## PROVIDED DATA
'''
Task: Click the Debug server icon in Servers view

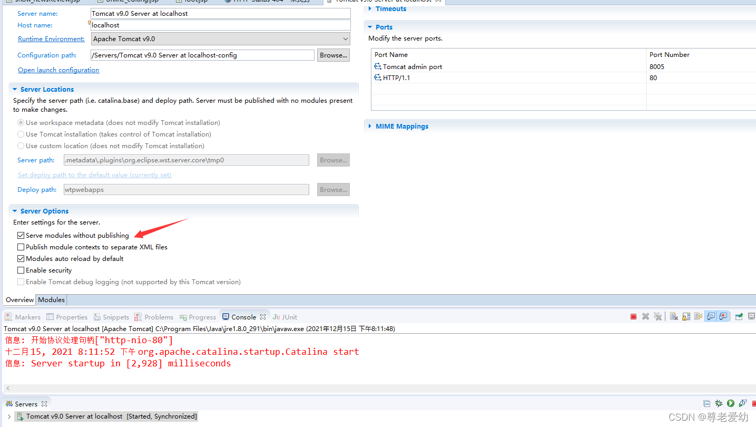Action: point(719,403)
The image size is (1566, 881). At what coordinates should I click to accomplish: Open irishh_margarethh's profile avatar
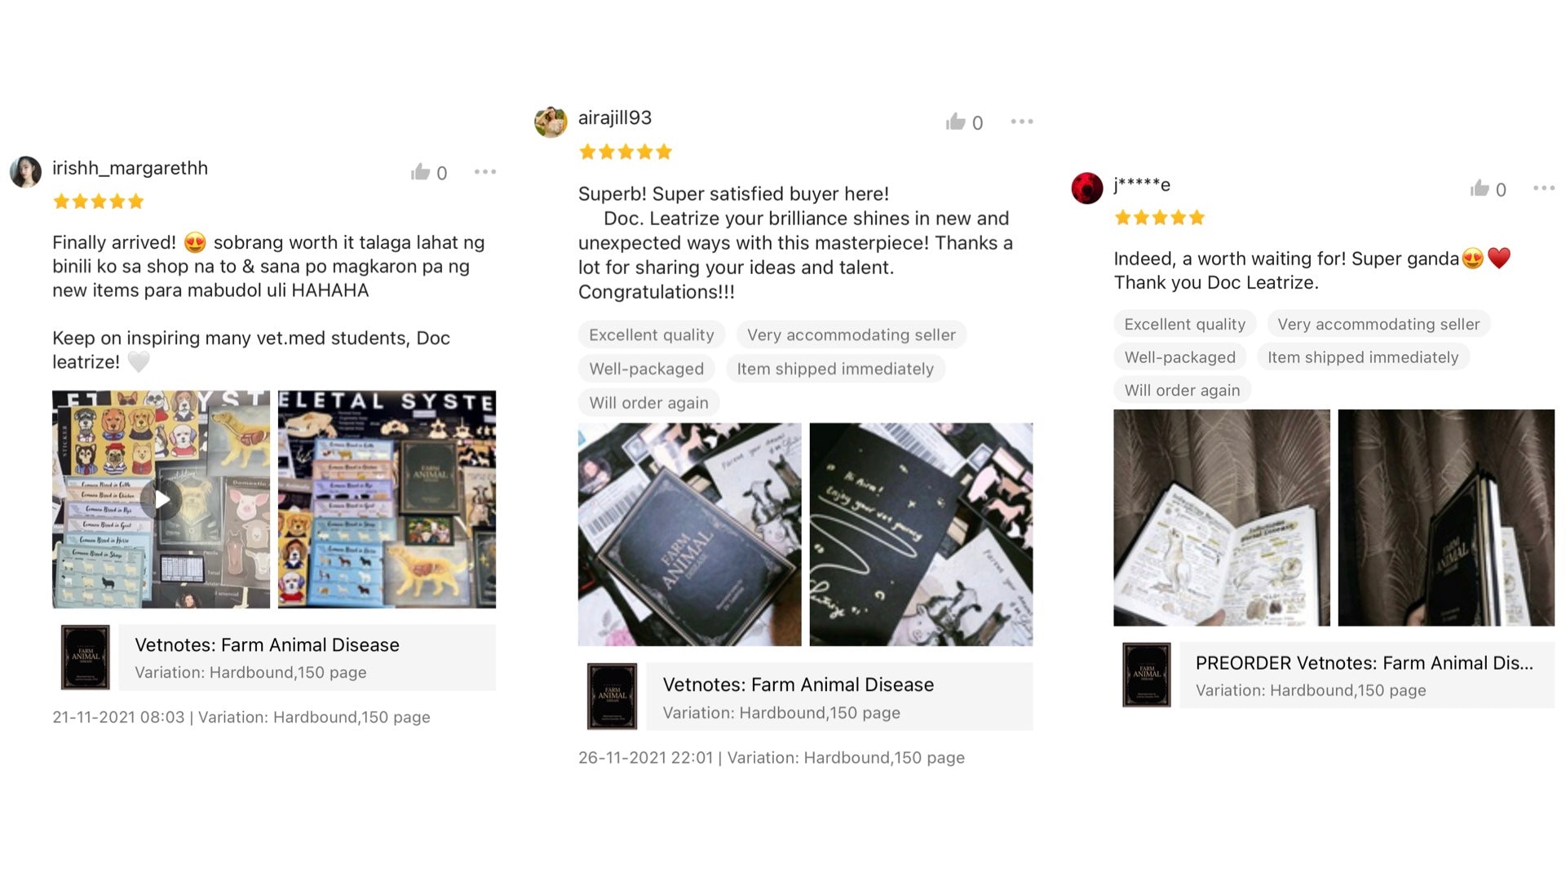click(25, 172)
'''
'''
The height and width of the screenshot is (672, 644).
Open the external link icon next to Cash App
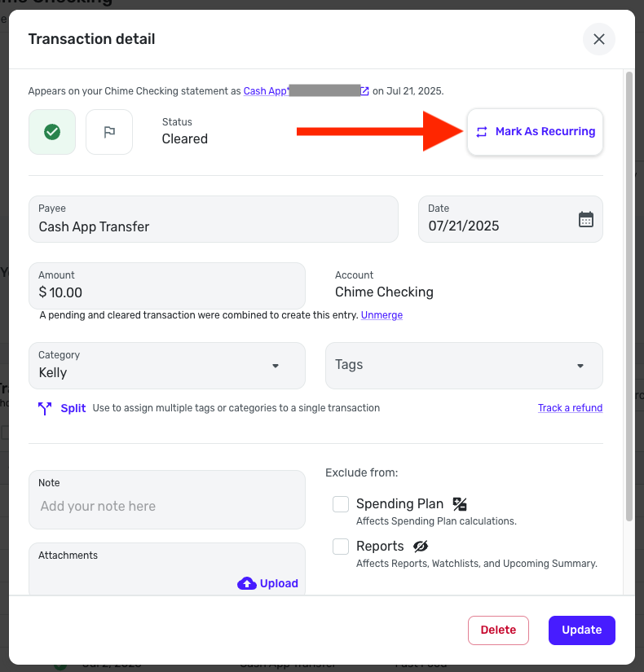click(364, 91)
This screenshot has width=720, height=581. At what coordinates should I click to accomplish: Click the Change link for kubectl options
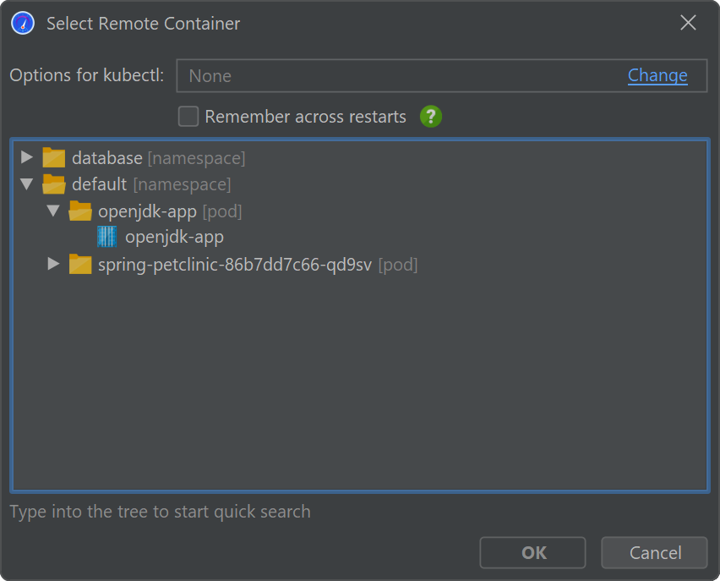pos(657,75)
'''
'''
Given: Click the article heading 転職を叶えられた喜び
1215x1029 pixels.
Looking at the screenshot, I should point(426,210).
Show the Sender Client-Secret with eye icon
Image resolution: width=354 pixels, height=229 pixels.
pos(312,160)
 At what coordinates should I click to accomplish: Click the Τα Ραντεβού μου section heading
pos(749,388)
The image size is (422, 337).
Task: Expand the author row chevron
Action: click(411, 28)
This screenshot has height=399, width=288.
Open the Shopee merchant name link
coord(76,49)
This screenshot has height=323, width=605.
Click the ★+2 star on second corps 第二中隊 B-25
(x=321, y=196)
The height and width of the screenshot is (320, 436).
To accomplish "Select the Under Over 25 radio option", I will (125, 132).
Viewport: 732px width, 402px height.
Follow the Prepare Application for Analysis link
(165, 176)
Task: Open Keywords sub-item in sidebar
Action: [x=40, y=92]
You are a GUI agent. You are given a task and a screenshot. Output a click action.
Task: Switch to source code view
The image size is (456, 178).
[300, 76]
'''
## AIM OF THE EXERCISE
Using the entries above, return exactly the lines from the line with "Image resolution: width=354" to the line with "You are a GUI", counting both of those lines.

## SOLUTION TO THE PROBLEM
Image resolution: width=354 pixels, height=229 pixels.
pos(312,160)
 At what coordinates should I click to accomplish: Click the Τα Ραντεβού μου section heading
pos(749,388)
The image size is (422, 337).
Task: Expand the author row chevron
Action: click(411, 28)
This screenshot has height=399, width=288.
Open the Shopee merchant name link
coord(76,49)
This screenshot has height=323, width=605.
Click the ★+2 star on second corps 第二中隊 B-25
(x=321, y=196)
The height and width of the screenshot is (320, 436).
To accomplish "Select the Under Over 25 radio option", I will (125, 132).
Viewport: 732px width, 402px height.
Follow the Prepare Application for Analysis link
(165, 176)
Task: Open Keywords sub-item in sidebar
Action: [x=40, y=92]
You are a GUI agent. You are given a task and a screenshot. Output a click action.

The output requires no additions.